- [TASK]: Word for word, reproduce every line of the data.

- [RECORDS PROVIDED]:
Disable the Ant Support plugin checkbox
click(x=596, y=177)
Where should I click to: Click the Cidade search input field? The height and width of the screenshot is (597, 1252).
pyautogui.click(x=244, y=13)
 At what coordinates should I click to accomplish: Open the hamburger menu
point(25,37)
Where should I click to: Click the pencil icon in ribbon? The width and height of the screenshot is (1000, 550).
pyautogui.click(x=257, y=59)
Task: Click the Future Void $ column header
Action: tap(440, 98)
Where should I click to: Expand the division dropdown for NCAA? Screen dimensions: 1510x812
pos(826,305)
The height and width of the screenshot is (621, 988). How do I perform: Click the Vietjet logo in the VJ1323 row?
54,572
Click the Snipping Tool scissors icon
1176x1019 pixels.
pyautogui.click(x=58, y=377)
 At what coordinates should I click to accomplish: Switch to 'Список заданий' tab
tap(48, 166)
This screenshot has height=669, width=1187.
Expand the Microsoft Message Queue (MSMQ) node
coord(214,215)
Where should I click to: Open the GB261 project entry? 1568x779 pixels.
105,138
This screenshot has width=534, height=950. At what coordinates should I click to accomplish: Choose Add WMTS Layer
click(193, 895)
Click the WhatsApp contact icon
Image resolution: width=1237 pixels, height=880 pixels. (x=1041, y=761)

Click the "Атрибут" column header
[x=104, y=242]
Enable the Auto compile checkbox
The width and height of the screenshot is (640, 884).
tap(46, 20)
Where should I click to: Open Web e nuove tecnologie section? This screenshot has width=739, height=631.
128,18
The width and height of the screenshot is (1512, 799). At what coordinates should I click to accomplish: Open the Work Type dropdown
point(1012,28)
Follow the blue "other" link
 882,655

- [RESULT]:
Disable the Ant Support plugin checkbox
click(x=596, y=177)
Where should I click to: Click the Cidade search input field? The height and width of the screenshot is (597, 1252).
pyautogui.click(x=244, y=13)
 At what coordinates should I click to accomplish: Open the hamburger menu
point(25,37)
Where should I click to: Click the pencil icon in ribbon? The width and height of the screenshot is (1000, 550).
pyautogui.click(x=257, y=59)
Task: Click the Future Void $ column header
Action: tap(440, 98)
Where should I click to: Expand the division dropdown for NCAA? Screen dimensions: 1510x812
pos(826,305)
The height and width of the screenshot is (621, 988). How do I perform: Click the Vietjet logo in the VJ1323 row?
54,572
Click the Snipping Tool scissors icon
1176x1019 pixels.
pyautogui.click(x=58, y=377)
 At what coordinates should I click to accomplish: Switch to 'Список заданий' tab
tap(48, 166)
This screenshot has height=669, width=1187.
Expand the Microsoft Message Queue (MSMQ) node
coord(214,215)
Where should I click to: Open the GB261 project entry? 1568x779 pixels.
105,138
This screenshot has width=534, height=950. At what coordinates should I click to accomplish: Choose Add WMTS Layer
click(193, 895)
Click the WhatsApp contact icon
Image resolution: width=1237 pixels, height=880 pixels. (x=1041, y=761)

Click the "Атрибут" column header
[x=104, y=242]
Enable the Auto compile checkbox
The width and height of the screenshot is (640, 884).
tap(46, 20)
Where should I click to: Open Web e nuove tecnologie section? This screenshot has width=739, height=631.
128,18
The width and height of the screenshot is (1512, 799). At what coordinates should I click to accomplish: Open the Work Type dropdown
point(1012,28)
Follow the blue "other" link
 882,655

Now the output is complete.